All across the globe, millions, and millions of people enjoy a roaring fire in a wood fireplace. While there are a number of benefits to a wood fireplace, you might be surprised to discover some drawbacks, as well. For instance, most conventional fireplaces make lighting a fire difficult. Other potential problems include excess smoke, unwanted drafts of cold air, and so on. In fact, if a conventional fireplace is not maintained properly, it could pose a serious and even deadly problem.

Innefficiency

One of the more common complaints about conventional fireplaces is that they are inefficient. In fact, most only provide about 10% energy efficiency, opposed to an oil furnace or gas fireplace that offers as much as 80% efficiency. Unless the fireplace has the right type of blower, most do little to add warmth to the home. A number of conventional fireplaces actually cause more heat consumption from the furnace, meaning they do more harm than they do good.
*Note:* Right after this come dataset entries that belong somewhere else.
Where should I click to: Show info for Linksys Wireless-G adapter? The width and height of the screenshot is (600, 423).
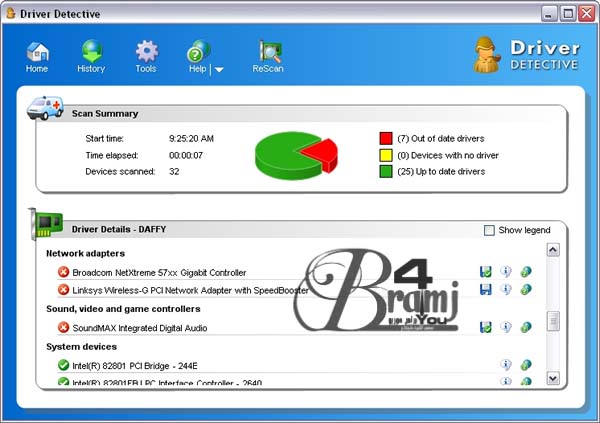[x=506, y=289]
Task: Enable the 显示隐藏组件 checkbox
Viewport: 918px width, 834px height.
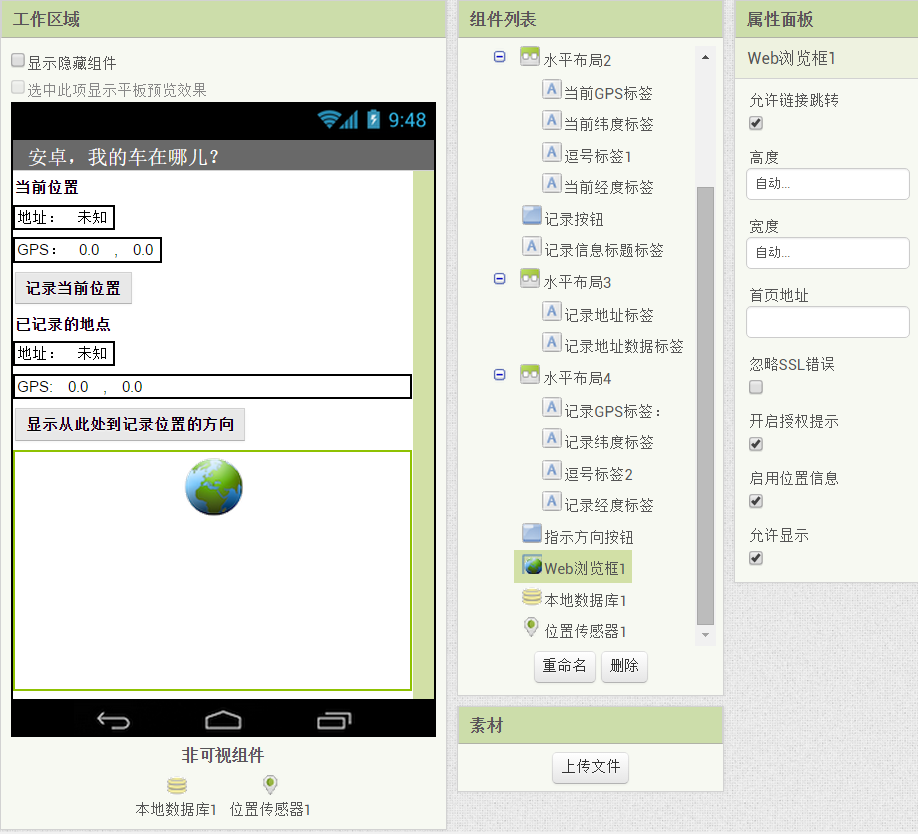Action: (x=18, y=61)
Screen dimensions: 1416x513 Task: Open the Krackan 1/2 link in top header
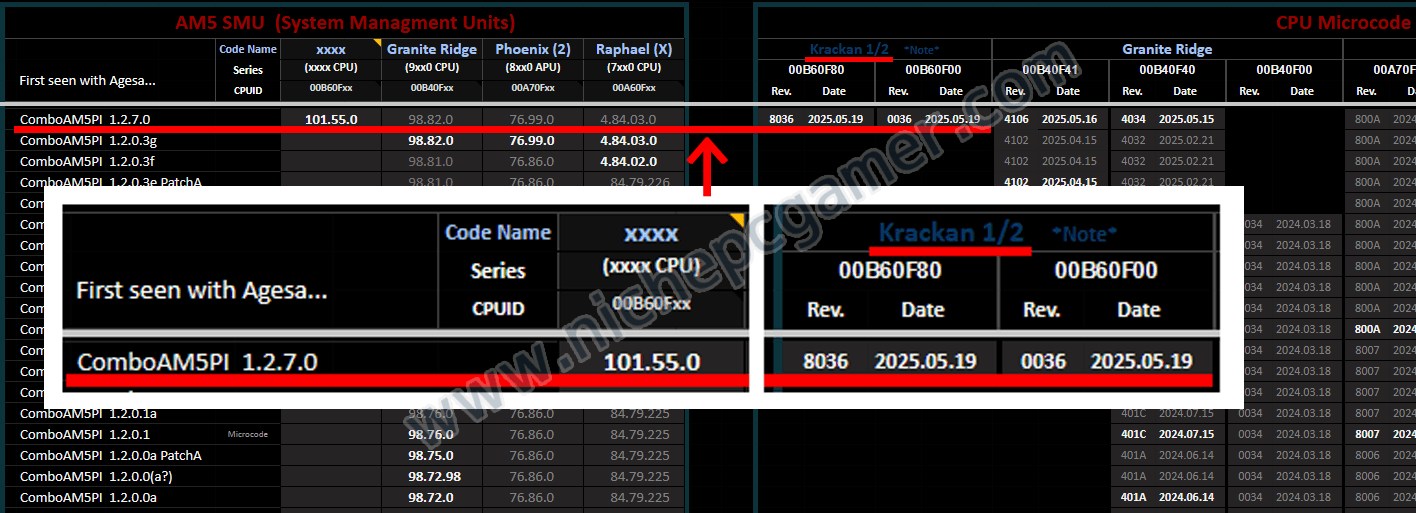coord(849,49)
Typically, fireplaces burn inefficiently because while a fire is burning, the warm air from inside the home is going out through the chimney. As touched on, a conventional fireplace will often use 10 times air needed by an oil furnace or gas fireplace. Another common problem is that of the air drawn into the fireplace just a small amount is used for combustion while the remaining air escapes.

Tramp Air

This escaped air, known as "tramp air" causes two distinct problems. The first problem is that tramp air draws heat created by the fire, pushing it out through the chimney instead of pushing it into the home to heat it. The second problem is that tramp air causes too much air exchange within the home. Consider this - a large fire in a conventional fireplace could cause all the household air being forced up the chimney by as much as 1.4 times every hour.

In most cases, the conventional fireplace has too large an area through which air is leaked, being the chimney. This means that while you are burning wood to heat the home, cold air is actually coming inside, defeating the purpose. Although the damper is supposed to help with this, not all do. One option is to use proper fitting glass doors but even then, heat loss is probable.

Environmental Affect

You will also find that conventional fireplaces have an affect on the environment. When wood is burned, higher levels of emissions are produced. As a result, the outside air is polluted, not to mention pollution within the home. This problem could be from poor construction of the fireplace, as well as the type of wood being burned. What happens is that as the fire burns, combustion products to include water in the wood are literally being boiled, which forms smoke. The bottom line is that if you want to use a conventional fireplace, consider the drawbacks prior to making your final decision.